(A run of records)
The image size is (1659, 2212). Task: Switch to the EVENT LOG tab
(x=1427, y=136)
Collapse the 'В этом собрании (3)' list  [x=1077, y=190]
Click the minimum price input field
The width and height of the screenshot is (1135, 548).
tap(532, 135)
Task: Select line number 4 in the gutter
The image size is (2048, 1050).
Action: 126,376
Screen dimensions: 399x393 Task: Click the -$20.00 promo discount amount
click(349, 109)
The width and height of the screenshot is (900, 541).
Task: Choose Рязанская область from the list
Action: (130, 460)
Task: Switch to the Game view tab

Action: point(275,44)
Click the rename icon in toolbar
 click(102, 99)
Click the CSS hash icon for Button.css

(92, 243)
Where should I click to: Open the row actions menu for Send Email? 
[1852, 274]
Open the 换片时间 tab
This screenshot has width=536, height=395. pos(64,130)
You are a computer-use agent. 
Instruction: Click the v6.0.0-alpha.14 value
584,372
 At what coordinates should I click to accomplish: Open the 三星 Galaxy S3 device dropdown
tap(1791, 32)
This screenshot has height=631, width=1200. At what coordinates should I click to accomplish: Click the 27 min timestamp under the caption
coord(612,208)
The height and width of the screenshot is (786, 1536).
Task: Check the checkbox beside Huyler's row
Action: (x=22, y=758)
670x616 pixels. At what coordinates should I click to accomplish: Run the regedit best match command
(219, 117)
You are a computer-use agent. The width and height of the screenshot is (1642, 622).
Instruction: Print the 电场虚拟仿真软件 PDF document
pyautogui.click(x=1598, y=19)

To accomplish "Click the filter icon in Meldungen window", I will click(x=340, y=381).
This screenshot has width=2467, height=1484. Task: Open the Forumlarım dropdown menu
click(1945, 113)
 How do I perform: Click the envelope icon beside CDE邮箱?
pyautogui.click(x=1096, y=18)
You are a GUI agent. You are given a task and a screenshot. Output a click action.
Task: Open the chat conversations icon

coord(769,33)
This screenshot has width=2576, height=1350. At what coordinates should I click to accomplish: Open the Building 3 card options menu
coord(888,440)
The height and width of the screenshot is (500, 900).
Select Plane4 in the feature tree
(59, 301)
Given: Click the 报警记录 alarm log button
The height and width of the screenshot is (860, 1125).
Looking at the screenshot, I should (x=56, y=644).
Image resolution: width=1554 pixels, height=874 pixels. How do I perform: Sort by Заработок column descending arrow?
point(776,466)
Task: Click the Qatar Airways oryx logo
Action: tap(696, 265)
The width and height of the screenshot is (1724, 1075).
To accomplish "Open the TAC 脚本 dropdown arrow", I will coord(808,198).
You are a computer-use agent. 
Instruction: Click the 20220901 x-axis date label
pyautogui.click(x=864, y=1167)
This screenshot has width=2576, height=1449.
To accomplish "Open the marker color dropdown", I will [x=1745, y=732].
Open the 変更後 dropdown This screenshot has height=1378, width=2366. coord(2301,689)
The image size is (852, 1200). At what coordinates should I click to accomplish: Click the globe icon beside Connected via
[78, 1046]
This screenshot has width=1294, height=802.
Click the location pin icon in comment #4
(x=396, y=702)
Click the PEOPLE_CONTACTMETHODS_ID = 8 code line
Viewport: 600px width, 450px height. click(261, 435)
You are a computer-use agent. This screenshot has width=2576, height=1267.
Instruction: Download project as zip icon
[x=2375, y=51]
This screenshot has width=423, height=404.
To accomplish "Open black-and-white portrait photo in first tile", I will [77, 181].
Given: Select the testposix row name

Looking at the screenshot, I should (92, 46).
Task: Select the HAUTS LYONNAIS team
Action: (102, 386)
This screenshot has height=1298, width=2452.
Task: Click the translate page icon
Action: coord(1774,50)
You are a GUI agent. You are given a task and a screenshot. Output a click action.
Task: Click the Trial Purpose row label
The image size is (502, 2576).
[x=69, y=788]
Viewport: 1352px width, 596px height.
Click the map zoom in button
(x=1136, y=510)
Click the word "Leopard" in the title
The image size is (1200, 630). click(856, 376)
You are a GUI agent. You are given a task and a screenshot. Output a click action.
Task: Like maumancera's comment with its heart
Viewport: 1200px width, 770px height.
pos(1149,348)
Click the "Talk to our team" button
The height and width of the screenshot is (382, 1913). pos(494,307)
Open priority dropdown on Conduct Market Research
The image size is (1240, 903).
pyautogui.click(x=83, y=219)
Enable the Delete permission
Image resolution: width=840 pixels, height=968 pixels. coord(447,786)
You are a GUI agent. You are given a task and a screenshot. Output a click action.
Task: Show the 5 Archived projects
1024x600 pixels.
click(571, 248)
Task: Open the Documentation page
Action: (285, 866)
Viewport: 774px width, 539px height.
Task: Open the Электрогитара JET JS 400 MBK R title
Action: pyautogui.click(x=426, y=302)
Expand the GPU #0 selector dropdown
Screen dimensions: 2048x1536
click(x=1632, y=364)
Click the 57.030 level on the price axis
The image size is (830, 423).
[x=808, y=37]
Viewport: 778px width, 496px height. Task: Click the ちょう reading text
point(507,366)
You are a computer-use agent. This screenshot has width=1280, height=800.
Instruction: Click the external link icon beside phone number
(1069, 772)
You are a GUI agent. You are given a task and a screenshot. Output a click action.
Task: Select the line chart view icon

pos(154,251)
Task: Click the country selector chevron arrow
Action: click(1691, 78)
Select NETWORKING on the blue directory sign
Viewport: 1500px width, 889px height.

▶ _Objective_:
Reproduce every line of the data above word for word, from start to finish.

▶ _Solution for this task_:
The image size is (1659, 2212). Task: Switch to the EVENT LOG tab
(x=1427, y=136)
Collapse the 'В этом собрании (3)' list  [x=1077, y=190]
Click the minimum price input field
The width and height of the screenshot is (1135, 548).
tap(532, 135)
Task: Select line number 4 in the gutter
The image size is (2048, 1050).
Action: 126,376
Screen dimensions: 399x393 Task: Click the -$20.00 promo discount amount
click(349, 109)
The width and height of the screenshot is (900, 541).
Task: Choose Рязанская область from the list
Action: (130, 460)
Task: Switch to the Game view tab

Action: point(275,44)
Click the rename icon in toolbar
 click(102, 99)
Click the CSS hash icon for Button.css

(92, 243)
Where should I click to: Open the row actions menu for Send Email? 
[1852, 274]
Open the 换片时间 tab
This screenshot has width=536, height=395. pos(64,130)
You are a computer-use agent. 
Instruction: Click the v6.0.0-alpha.14 value
584,372
 At what coordinates should I click to accomplish: Open the 三星 Galaxy S3 device dropdown
tap(1791, 32)
This screenshot has height=631, width=1200. At what coordinates should I click to accomplish: Click the 27 min timestamp under the caption
coord(612,208)
The height and width of the screenshot is (786, 1536).
Task: Check the checkbox beside Huyler's row
Action: (x=22, y=758)
670x616 pixels. At what coordinates should I click to accomplish: Run the regedit best match command
(219, 117)
You are a computer-use agent. The width and height of the screenshot is (1642, 622).
Instruction: Print the 电场虚拟仿真软件 PDF document
pyautogui.click(x=1598, y=19)

To accomplish "Click the filter icon in Meldungen window", I will click(x=340, y=381).
This screenshot has width=2467, height=1484. Task: Open the Forumlarım dropdown menu
click(1945, 113)
 How do I perform: Click the envelope icon beside CDE邮箱?
pyautogui.click(x=1096, y=18)
You are a GUI agent. You are given a task and a screenshot. Output a click action.
Task: Open the chat conversations icon

coord(769,33)
This screenshot has width=2576, height=1350. At what coordinates should I click to accomplish: Open the Building 3 card options menu
coord(888,440)
The height and width of the screenshot is (500, 900).
Select Plane4 in the feature tree
(59, 301)
Given: Click the 报警记录 alarm log button
The height and width of the screenshot is (860, 1125).
Looking at the screenshot, I should (x=56, y=644).
Image resolution: width=1554 pixels, height=874 pixels. How do I perform: Sort by Заработок column descending arrow?
point(776,466)
Task: Click the Qatar Airways oryx logo
Action: tap(696, 265)
The width and height of the screenshot is (1724, 1075).
To accomplish "Open the TAC 脚本 dropdown arrow", I will coord(808,198).
You are a computer-use agent. 
Instruction: Click the 20220901 x-axis date label
pyautogui.click(x=864, y=1167)
This screenshot has width=2576, height=1449.
To accomplish "Open the marker color dropdown", I will [x=1745, y=732].
Open the 変更後 dropdown This screenshot has height=1378, width=2366. coord(2301,689)
The image size is (852, 1200). At what coordinates should I click to accomplish: Click the globe icon beside Connected via
[78, 1046]
This screenshot has width=1294, height=802.
Click the location pin icon in comment #4
(x=396, y=702)
Click the PEOPLE_CONTACTMETHODS_ID = 8 code line
Viewport: 600px width, 450px height. click(261, 435)
You are a computer-use agent. This screenshot has width=2576, height=1267.
Instruction: Download project as zip icon
[x=2375, y=51]
This screenshot has width=423, height=404.
To accomplish "Open black-and-white portrait photo in first tile", I will [77, 181].
Given: Select the testposix row name

Looking at the screenshot, I should (92, 46).
Task: Select the HAUTS LYONNAIS team
Action: (102, 386)
This screenshot has height=1298, width=2452.
Task: Click the translate page icon
Action: coord(1774,50)
You are a GUI agent. You are given a task and a screenshot. Output a click action.
Task: Click the Trial Purpose row label
The image size is (502, 2576).
[x=69, y=788]
Viewport: 1352px width, 596px height.
Click the map zoom in button
(x=1136, y=510)
Click the word "Leopard" in the title
The image size is (1200, 630). click(856, 376)
You are a GUI agent. You are given a task and a screenshot. Output a click action.
Task: Like maumancera's comment with its heart
Viewport: 1200px width, 770px height.
pos(1149,348)
Click the "Talk to our team" button
The height and width of the screenshot is (382, 1913). pos(494,307)
Open priority dropdown on Conduct Market Research
The image size is (1240, 903).
pyautogui.click(x=83, y=219)
Enable the Delete permission
Image resolution: width=840 pixels, height=968 pixels. coord(447,786)
You are a GUI agent. You are given a task and a screenshot. Output a click action.
Task: Show the 5 Archived projects
1024x600 pixels.
click(571, 248)
Task: Open the Documentation page
Action: (285, 866)
Viewport: 774px width, 539px height.
Task: Open the Электрогитара JET JS 400 MBK R title
Action: pyautogui.click(x=426, y=302)
Expand the GPU #0 selector dropdown
Screen dimensions: 2048x1536
click(x=1632, y=364)
Click the 57.030 level on the price axis
The image size is (830, 423).
[x=808, y=37]
Viewport: 778px width, 496px height. Task: Click the ちょう reading text
point(507,366)
You are a computer-use agent. This screenshot has width=1280, height=800.
Instruction: Click the external link icon beside phone number
(1069, 772)
You are a GUI agent. You are given a task and a screenshot. Output a click action.
Task: Select the line chart view icon

pos(154,251)
Task: Click the country selector chevron arrow
Action: click(1691, 78)
Select NETWORKING on the blue directory sign
Viewport: 1500px width, 889px height.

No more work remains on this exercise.